Format the entries as a JSON list of strings with one string per line, leaving out blank lines, from the line with "will click(x=641, y=80)." up to and including the line with "pos(540,37)".

**Task material:**
_ _ _ _ _
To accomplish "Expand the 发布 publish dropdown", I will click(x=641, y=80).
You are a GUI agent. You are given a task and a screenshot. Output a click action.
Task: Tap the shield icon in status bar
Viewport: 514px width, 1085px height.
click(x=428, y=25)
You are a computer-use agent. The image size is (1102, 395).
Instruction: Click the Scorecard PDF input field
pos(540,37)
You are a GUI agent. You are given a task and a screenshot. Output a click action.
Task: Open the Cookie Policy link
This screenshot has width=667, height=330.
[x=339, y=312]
_ _ _ _ _
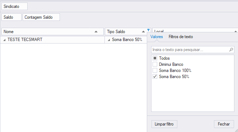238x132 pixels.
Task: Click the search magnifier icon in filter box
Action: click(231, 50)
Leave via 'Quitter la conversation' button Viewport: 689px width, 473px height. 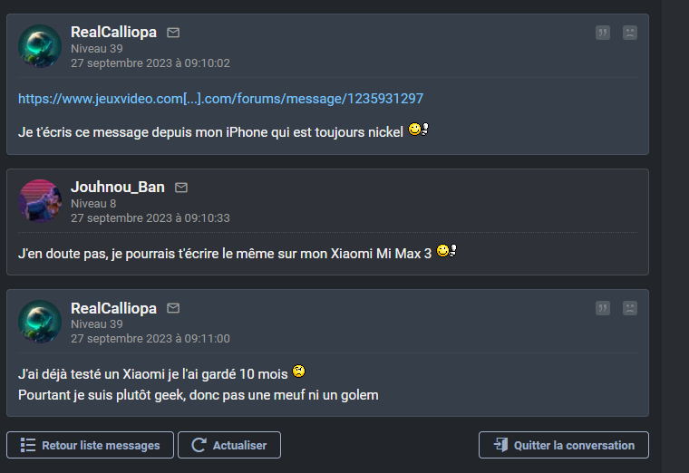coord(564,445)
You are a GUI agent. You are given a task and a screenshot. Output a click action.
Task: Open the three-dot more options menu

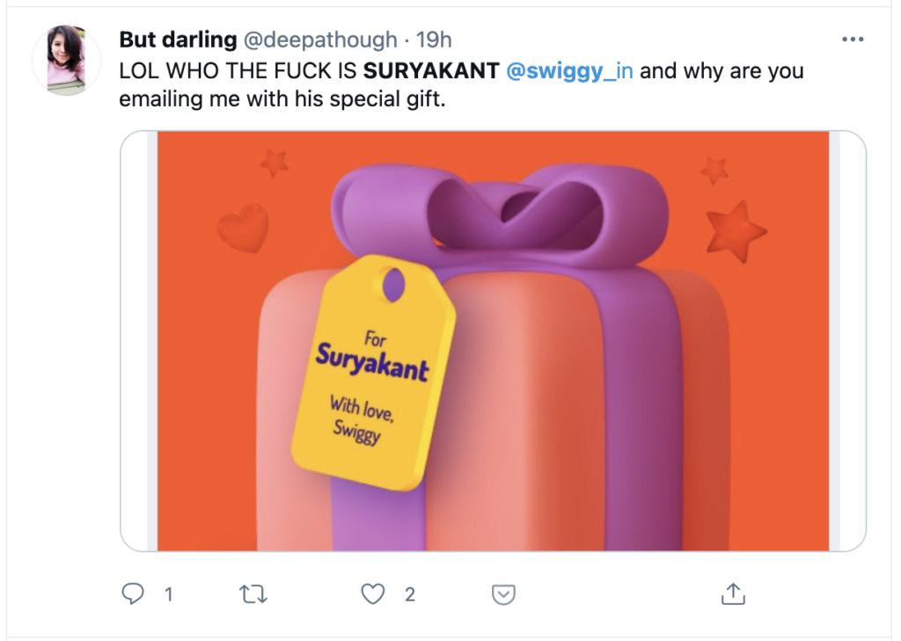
_ _ _ _ _
**Result for this exercise:**
[
  "To accomplish \"Expand the 发布 publish dropdown\", I will click(x=641, y=80).",
  "You are a GUI agent. You are given a task and a screenshot. Output a click action.",
  "Task: Tap the shield icon in status bar",
  "Viewport: 514px width, 1085px height.",
  "click(x=428, y=25)",
  "You are a computer-use agent. The image size is (1102, 395).",
  "Instruction: Click the Scorecard PDF input field",
  "pos(540,37)"
]